# Questions about competing and where to train JJJ or MMA



## Razureu (Dec 29, 2009)

Hello all. I have some questions regarding Jujitsu, I live in Westminster, MD. Mostly around here from what I observe is mostly Kempo. There is a Dojo I visted in Fredrick (about 35 mins away) that teaches Traditional JJJ
*
http://www.bushikai.com/

*What I would like to be informed about is wether JJJ is used in competitions, and weather *that *school (or any JJJ) can train me to the best of my ability to be in such events. I would like to go as far as I can in mastering Jujitsu and take up some other arts. Thank you


----------



## Nolerama (Dec 29, 2009)

It never hurts to drop by and take a class and ask around. Looking at the instructors' credentials in Judo, I'm inclined to say that their students may compete in grappling tournaments, but the overall gym atmosphere might not necessarily be focused on the sportive aspect.

Many gyms I've visited have that perspective: focusing on the overall art, getting into self-defense, but competing as well (and training to win when they do decide to compete).

Good luck!


----------



## Razureu (Dec 29, 2009)

Thank you. I did visit. From my understanding so far their teachings are focused on the Budu (?) side and make a point to make clear of that. 

Thanks yeah I see he is a 6th Dan which is pretty impressive. When I visted I asked him alot of questions and he gave me alot of insight to what martial art really is. I learned alot. 

What kind of questions should I ask; because of wanting to go to competitions and the such? As far as sparring goes is there somthing I should be looking for? I don't mind getting hit to better my training

Also there is a MMA gym here near me that's not so far (which isint really a issue) but doesn't really teach Ju jitsu more of kempo.
http://www.cckenpo.com/adults/mmabjjthe-damage-co/
 Thanks again!


----------



## Nolerama (Dec 29, 2009)

Hmm, if you want to compete, make that clear to the instructor.
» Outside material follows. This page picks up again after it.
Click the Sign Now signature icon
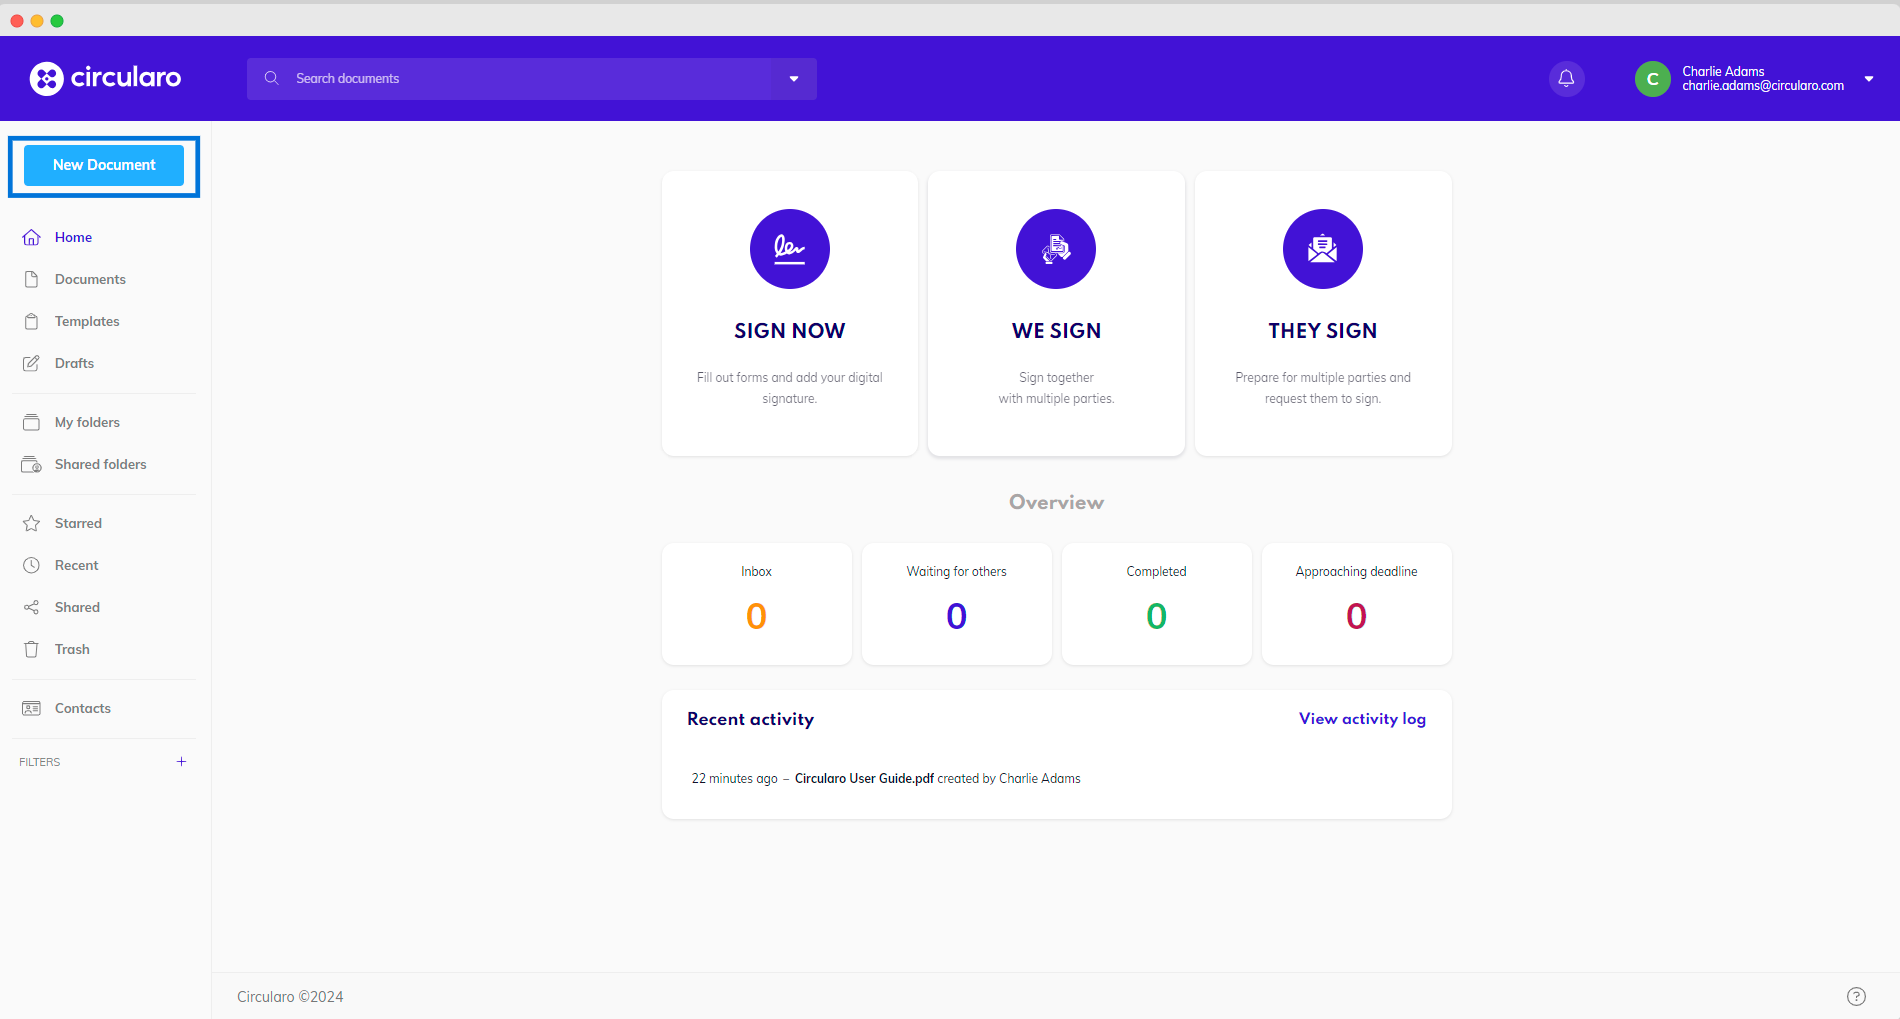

Let he/she know why you want to compete, and if they're more focused on maintaining a traditional gym, then go to a more sportive gym, like the MMA gym you posted. I'm certain their people compete.

After a while, and after exposure to multiple arts, you'll start seeing similarities in training concepts and technique, regardless of the MA. It's just a different label on a delivery system (i.e. the Martial Art).

More importantly, once you've found out that your competitive needs have been met, choose the school that you feel more comfortable in. I've been in a school where I was reluctant to ask the teacher questions, since no one else did. You should be comfortable in asking a few questions once the lesson is over.

Additionally, your training partners should seem to be on the lookout for your development as well as their own. That means they're not there to beat each other up and willing to damage their training partner. One of your greatest tools is a good training partner. Having a gym full of them is an amazing thing for your MA development, regardless of the MA you take.


----------